Researchers studied data from 162 women with fibromyalgia who participated in the trial. Patients were aged 52.8 years, mean, with a mean disease duration of 70 months. A rheumatologist provided the diagnosis to 109 of the patients. All patients met 1990 American College of Rheumatology criteria for fibromyalgia and were naïve to acupuncture. Patients were excluded in the presence of a chronic pain condition unrelated to fibromyalgia, the use of anticoagulants or opiates, pregnancy or nursing, or pending occupational litigation related to fibromyalgia.

Patients were evaluated using the Fibromyalgia Impact Questionnaire (FIQ), the Hamilton Depression Rating hetero-evaluation Scale (HDRS), SF-12, pain on a VAS, tender point count, and 114 patients completed a questionnaire item about family structure.

Patients were evaluated at baseline (T0), 10 weeks (T1), 6 months (T2) and 12 months (T3) after they were randomly assigned to a treatment or sham treatment group. The acupuncture treatment group (n = 80) received acupuncture based on a previously established algorithm associated with traditional Chinese medicine principles. The sham acupuncture or placebo group (n = 82) received an application of guide tubes used in acupuncture to the dorsal and lumbar regions with the needles removed. Both groups received 20 minutes of treatment once a week.

At T1, pain on a VAS was reduced in the treatment group by 41.2% and in the sham group by 27.1%. At T3, pain relative to baseline was reduced by 19.9% in the treatment group and in the sham group by 6.1%. The FIQ scores at T1, T2 and T3 were improved by 35.9%, 25% and 22.2%, respectively, in the treatment group compared to 24.5%, 11.2% and 4.9%, respectively, in the sham group.

EXTRACTED ENTRIES:
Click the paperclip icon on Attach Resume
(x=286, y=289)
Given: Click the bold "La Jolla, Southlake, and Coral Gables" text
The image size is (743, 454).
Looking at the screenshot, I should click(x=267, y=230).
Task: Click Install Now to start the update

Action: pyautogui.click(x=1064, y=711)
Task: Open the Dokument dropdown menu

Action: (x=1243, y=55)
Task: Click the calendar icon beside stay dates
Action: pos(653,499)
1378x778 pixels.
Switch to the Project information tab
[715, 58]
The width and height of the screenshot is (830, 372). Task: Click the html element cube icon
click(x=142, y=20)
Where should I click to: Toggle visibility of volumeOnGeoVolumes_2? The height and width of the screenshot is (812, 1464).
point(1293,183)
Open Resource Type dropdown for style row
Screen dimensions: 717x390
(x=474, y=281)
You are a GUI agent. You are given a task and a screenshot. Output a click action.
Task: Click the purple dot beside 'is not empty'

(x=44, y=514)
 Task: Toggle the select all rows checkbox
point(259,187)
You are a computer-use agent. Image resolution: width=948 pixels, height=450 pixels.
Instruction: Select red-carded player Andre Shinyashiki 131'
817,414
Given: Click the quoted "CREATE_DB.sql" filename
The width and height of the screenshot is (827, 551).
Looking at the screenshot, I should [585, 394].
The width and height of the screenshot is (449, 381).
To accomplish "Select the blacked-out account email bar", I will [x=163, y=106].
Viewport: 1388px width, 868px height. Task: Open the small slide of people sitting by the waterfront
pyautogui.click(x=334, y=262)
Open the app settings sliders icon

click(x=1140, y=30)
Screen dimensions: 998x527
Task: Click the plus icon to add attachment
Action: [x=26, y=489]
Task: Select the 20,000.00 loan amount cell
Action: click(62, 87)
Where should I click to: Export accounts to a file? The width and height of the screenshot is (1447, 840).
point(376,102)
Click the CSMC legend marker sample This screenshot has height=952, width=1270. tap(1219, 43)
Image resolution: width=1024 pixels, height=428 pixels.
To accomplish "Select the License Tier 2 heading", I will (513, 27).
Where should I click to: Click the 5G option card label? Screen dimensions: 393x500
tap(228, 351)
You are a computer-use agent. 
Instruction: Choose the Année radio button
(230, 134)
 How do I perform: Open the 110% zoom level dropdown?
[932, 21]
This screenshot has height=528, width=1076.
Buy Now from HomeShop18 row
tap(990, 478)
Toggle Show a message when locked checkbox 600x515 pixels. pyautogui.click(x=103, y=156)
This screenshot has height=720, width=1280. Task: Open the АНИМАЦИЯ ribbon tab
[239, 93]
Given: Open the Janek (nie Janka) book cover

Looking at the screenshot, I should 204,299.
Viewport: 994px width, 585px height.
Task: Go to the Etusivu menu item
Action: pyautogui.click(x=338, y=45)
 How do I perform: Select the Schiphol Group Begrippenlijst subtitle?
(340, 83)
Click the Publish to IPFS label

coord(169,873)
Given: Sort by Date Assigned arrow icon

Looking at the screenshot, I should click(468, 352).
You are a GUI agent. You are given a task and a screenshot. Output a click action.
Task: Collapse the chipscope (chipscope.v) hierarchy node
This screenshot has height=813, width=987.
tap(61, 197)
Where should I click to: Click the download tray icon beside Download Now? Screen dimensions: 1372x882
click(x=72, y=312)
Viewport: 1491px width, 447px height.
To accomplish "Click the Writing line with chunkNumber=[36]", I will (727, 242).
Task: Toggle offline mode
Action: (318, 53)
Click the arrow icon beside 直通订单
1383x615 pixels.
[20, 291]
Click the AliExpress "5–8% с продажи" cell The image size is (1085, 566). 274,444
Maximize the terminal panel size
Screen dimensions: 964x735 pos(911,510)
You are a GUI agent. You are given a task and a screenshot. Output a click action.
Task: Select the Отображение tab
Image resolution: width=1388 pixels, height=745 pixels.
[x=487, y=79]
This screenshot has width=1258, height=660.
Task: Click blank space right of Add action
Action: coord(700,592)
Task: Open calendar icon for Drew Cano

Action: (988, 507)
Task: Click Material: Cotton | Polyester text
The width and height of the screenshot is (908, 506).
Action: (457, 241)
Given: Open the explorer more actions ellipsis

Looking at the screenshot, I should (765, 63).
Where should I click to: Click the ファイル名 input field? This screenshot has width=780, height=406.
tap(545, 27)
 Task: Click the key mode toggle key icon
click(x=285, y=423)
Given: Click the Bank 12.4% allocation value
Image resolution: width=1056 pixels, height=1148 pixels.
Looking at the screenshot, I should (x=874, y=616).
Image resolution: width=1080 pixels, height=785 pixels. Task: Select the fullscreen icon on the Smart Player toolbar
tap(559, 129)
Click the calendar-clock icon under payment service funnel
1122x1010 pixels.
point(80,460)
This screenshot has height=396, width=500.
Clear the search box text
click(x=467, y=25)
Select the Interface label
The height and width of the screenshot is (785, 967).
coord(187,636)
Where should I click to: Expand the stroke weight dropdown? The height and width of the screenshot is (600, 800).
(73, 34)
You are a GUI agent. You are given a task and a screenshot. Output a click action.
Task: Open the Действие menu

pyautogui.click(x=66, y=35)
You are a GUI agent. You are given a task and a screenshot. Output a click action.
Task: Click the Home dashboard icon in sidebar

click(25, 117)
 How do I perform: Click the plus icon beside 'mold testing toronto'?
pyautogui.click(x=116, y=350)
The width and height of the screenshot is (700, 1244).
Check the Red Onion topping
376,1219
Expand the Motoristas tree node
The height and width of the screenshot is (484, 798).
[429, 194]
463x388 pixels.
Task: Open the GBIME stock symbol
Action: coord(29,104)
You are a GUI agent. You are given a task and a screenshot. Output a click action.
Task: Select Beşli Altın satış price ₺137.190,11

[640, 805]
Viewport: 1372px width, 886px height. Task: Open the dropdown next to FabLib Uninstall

TASKS TO PERFORM:
1. In the passage on the fibromyalgia acupuncture trial, could you change "anticoagulants" to "blood thinners" and give the part again that opens with "Researchers studied data" and closes with "about family structure."?
2. Could you take the account of the fibromyalgia acupuncture trial further, continuing it from the point where it stops?

TASK ANSWERS:
1.
Researchers studied data from 162 women with fibromyalgia who participated in the trial. Patients were aged 52.8 years, mean, with a mean disease duration of 70 months. A rheumatologist provided the diagnosis to 109 of the patients. All patients met 1990 American College of Rheumatology criteria for fibromyalgia and were naïve to acupuncture. Patients were excluded in the presence of a chronic pain condition unrelated to fibromyalgia, the use of blood thinners or opiates, pregnancy or nursing, or pending occupational litigation related to fibromyalgia.

Patients were evaluated using the Fibromyalgia Impact Questionnaire (FIQ), the Hamilton Depression Rating hetero-evaluation Scale (HDRS), SF-12, pain on a VAS, tender point count, and 114 patients completed a questionnaire item about family structure.

2.
The fatigue domain of the FIQ was improved in the treatment group at T1 by 32.8% compared to 19% in the sham group. The anxiety domain in the treatment group was improved by 31% compared to 17.8% in the sham group, and depression scores improved in the treatment group by 33% compared to 18.5% in the sham group. Improvements favorable to the treatment group persisted at later time points, although at a smaller effect, according to the results.

The relative difference in pain intensity after adjusting for tender pressure points and total FIQ score improved by 14.4% in the treatment group compared to the sham group.

The researchers cautioned in their study about how these findings are interpreted because a greater quantity of antidepressants were utilized at the final time point and that may affect the results. – by Shirley Pulawski

Disclosure: The researchers report no relevant financial disclosures.